Begin
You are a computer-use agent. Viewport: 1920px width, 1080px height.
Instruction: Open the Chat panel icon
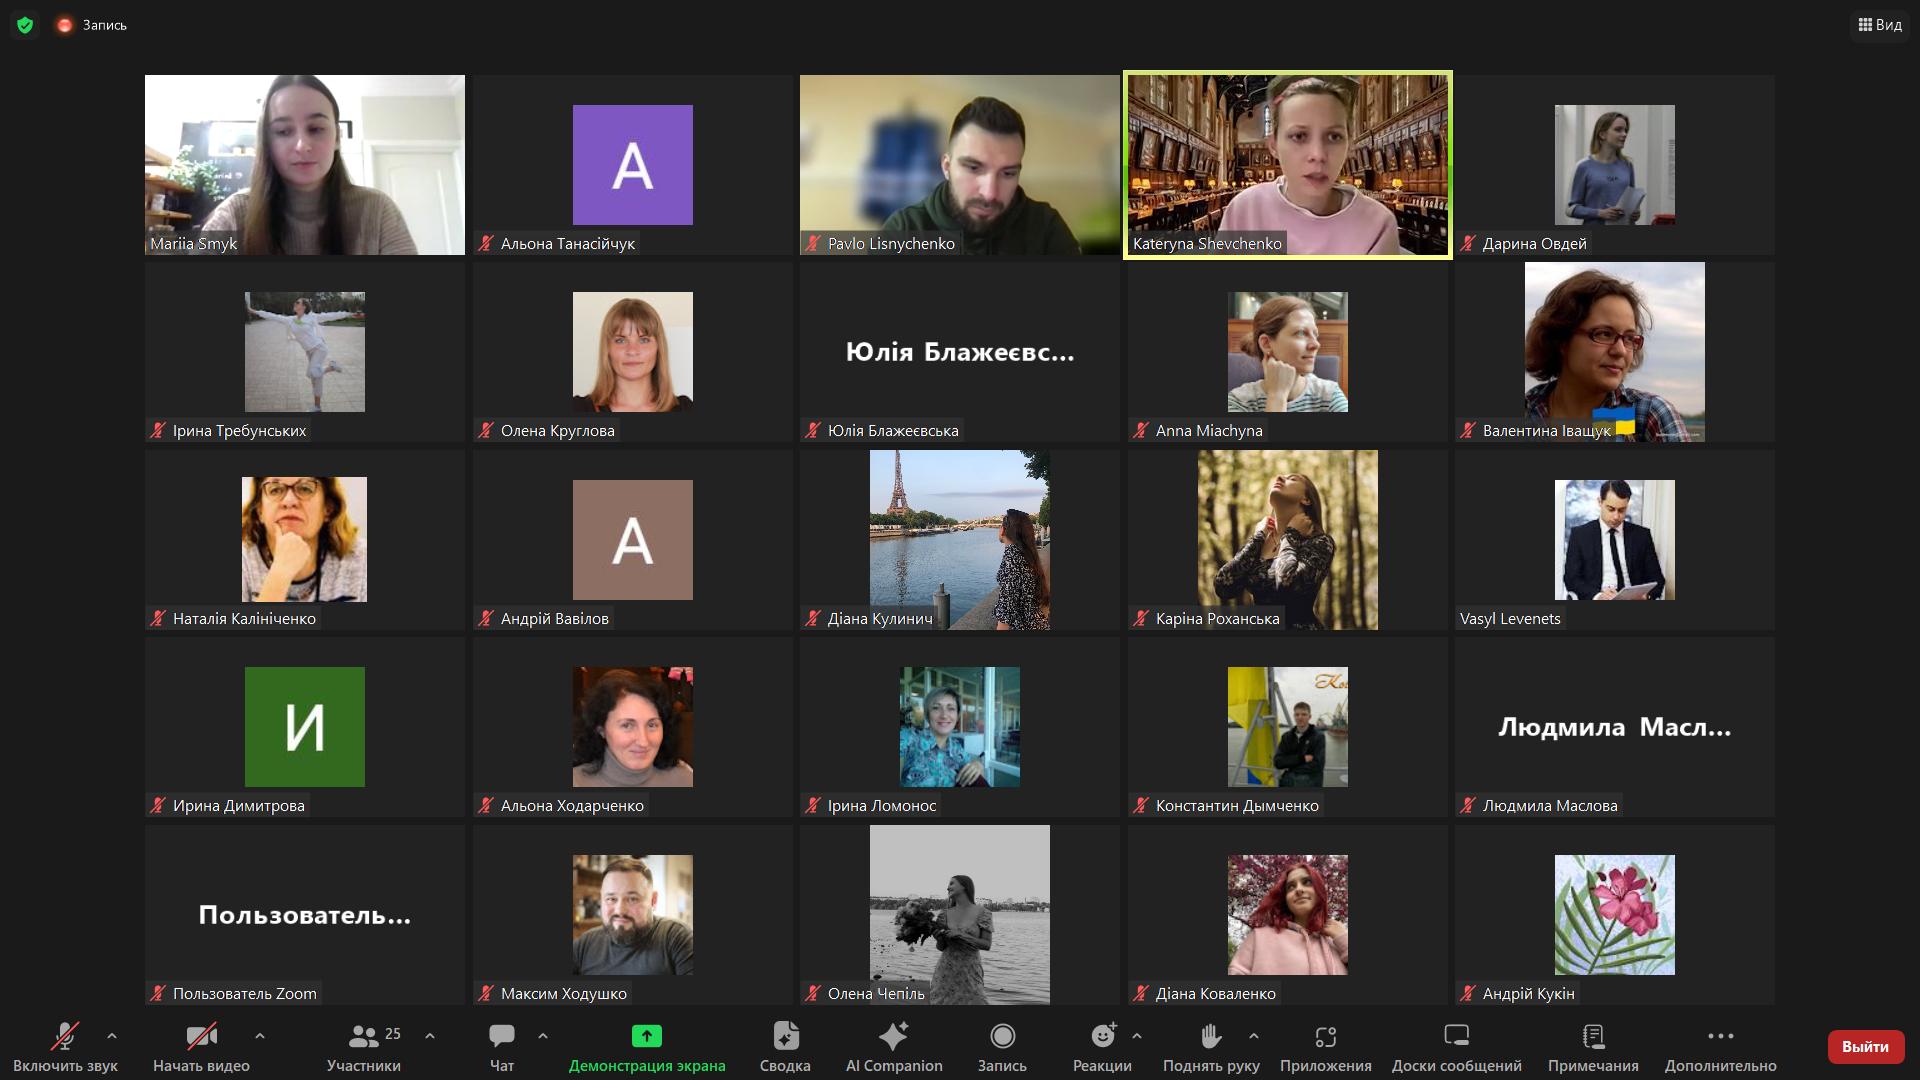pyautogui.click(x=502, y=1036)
End
Begin
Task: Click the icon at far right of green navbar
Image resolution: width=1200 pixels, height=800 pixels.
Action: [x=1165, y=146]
End
**Aim of the task**
Output the lines of the records starting at the line containing "Task: Click the" and ending at the line containing "Action: [x=1165, y=146]", copied exactly.

**Final result**
Task: Click the icon at far right of green navbar
Image resolution: width=1200 pixels, height=800 pixels.
Action: [x=1165, y=146]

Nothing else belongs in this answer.